Australian Day ahead: Demand is here but the pain is mainly domestic. Asian buyers are asking questions but they are being outbid by the local delivered markets today. more of the same today with offshore moves largely ignored.
Offshore

Agriculture equities in US (top chart) and Australia (lower chart) in calendar 2025 are mixed. Source Bloomberg via Lachstock. Click expand.
The Fed set the tone yesterday, as their minutes revealed a more cautious approach to rate cuts than the market was looking for. This added a bid to the USD and commodities felt the sell pressure. Adding to the “lets not cut rates” camp was Donalds throw away line that he might hand back a chunk of the cash the inglorious DOGE crew finds to the tax payer.
While on Donald, he threw out some more sound bites that had market implications – the most notable of which was telling Zelenski he better hurry up to reach a deal with Vlad or he wont have a country left. The cherry on top was his praise of the Russian Foreign Ministers comments laying the blame for the conflict at NATO’s feet.
French farmers planted 6.35 million hectares of winter grains for 2025, up 7.2% from 2024 but 1.3% below the five-year average.
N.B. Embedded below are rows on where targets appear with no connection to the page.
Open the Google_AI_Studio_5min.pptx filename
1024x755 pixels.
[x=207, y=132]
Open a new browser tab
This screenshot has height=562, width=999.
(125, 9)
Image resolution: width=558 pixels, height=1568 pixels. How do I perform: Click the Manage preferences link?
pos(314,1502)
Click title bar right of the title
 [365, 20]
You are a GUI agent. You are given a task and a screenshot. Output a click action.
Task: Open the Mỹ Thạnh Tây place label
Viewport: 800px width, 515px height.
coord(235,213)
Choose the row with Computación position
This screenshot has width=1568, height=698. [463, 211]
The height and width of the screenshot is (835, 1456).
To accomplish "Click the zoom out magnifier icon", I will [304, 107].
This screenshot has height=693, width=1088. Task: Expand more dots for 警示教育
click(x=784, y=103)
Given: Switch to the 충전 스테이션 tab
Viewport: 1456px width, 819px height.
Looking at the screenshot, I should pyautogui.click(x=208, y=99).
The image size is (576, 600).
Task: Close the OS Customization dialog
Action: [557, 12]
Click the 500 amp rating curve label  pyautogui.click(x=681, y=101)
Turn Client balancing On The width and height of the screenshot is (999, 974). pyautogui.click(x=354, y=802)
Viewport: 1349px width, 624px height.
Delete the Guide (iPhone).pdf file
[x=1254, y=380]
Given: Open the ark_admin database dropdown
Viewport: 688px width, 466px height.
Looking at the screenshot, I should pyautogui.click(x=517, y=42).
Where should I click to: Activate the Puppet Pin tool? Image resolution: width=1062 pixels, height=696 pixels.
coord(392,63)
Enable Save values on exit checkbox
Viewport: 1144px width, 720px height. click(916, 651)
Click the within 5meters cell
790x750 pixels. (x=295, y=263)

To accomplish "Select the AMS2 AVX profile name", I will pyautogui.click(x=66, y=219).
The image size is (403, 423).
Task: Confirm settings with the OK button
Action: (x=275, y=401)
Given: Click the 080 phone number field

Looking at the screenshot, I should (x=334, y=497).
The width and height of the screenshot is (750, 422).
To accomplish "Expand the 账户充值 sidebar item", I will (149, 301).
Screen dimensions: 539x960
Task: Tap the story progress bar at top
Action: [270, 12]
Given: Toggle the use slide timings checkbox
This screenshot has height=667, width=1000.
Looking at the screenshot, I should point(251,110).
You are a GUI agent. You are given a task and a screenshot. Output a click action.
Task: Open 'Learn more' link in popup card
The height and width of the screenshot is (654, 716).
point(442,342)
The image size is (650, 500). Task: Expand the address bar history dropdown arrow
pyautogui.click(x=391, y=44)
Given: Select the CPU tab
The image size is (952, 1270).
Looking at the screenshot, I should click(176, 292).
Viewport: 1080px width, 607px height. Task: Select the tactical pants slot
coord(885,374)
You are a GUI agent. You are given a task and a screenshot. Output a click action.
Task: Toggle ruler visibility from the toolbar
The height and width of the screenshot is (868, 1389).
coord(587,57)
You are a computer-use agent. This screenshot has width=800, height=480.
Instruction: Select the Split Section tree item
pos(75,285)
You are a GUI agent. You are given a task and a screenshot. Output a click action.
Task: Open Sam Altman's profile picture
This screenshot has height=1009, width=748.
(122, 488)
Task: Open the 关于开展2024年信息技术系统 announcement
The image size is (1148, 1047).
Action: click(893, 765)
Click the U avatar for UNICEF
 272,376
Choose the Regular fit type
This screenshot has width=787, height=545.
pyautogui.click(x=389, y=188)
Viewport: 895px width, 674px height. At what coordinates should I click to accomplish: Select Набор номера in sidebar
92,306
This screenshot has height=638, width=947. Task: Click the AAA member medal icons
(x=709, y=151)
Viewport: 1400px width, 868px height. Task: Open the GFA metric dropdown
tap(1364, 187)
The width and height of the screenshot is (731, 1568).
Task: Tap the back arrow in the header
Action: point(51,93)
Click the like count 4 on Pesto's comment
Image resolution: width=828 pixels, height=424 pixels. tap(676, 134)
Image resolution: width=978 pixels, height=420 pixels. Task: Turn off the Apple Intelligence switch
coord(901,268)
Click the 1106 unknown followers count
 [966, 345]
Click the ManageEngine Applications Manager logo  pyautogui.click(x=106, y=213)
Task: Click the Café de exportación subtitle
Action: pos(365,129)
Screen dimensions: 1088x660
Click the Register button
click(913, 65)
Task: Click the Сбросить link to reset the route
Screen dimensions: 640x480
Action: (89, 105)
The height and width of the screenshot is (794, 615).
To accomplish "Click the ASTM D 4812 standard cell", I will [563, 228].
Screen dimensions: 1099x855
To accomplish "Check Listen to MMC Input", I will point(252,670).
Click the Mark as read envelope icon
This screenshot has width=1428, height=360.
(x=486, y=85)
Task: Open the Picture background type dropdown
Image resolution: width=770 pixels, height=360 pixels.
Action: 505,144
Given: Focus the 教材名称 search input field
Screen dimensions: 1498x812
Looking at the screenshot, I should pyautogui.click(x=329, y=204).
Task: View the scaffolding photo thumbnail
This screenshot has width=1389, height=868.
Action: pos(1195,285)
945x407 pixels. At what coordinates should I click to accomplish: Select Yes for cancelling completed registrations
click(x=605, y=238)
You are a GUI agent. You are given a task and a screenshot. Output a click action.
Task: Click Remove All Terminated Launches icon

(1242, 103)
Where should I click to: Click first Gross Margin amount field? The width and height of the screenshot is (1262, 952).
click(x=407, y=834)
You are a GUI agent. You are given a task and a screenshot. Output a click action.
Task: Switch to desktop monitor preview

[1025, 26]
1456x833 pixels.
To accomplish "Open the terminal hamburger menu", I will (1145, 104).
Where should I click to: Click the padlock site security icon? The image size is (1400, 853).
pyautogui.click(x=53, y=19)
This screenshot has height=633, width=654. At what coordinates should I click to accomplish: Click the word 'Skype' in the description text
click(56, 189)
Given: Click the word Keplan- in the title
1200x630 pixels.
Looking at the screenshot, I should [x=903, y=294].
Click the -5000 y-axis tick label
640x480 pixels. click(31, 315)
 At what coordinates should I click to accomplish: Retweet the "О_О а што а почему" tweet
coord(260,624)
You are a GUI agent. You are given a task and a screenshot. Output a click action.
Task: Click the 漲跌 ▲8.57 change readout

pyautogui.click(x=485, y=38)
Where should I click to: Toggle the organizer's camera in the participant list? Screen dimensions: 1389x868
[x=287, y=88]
Poor soil conditions in some regions may impact yields or require reseeding. Soft winter wheat rose 10% to 4.57 million hectares but remains historically low.
The USDA released Texas winter wheat conditions for the week ending Feb. 16, showing a 3-percentage point decline in crop conditions from the previous week. Crops rated poor rose by 6 points to 24%. Texas is the second largest winer wheat producer in the US.
Jordan launched an international tender on Wednesday to buy up to 120,000 tonnes of milling wheat, with sourcing from optional origins. The deadline for price submissions is set for Feb. 25.
Australia
In the west of the country, canola bids were firmer at around $860, with wheat at $380 and barley at $348, as strong barley exports continue from WA.
Through the east of the country, canola was firmer, bid at $785, with GM bids at $677. Wheat bids were steady, bid at around $350, with barley firmer at around $320.
Barley demand is strong through SA and Victoria, with sheep feeding in earnest and strong demand from the feed mills. Western District delivered barley markets are trading around $340–$345, with SA markets at a similar level for prompt delivery.
The Griffith market zone has rallied around $40 since the beginning of the year, with April delivery of ASW at around $340. This market has been dragged along by the SA market, which is close to pricing SNSW grain, coupled with low levels of grower selling.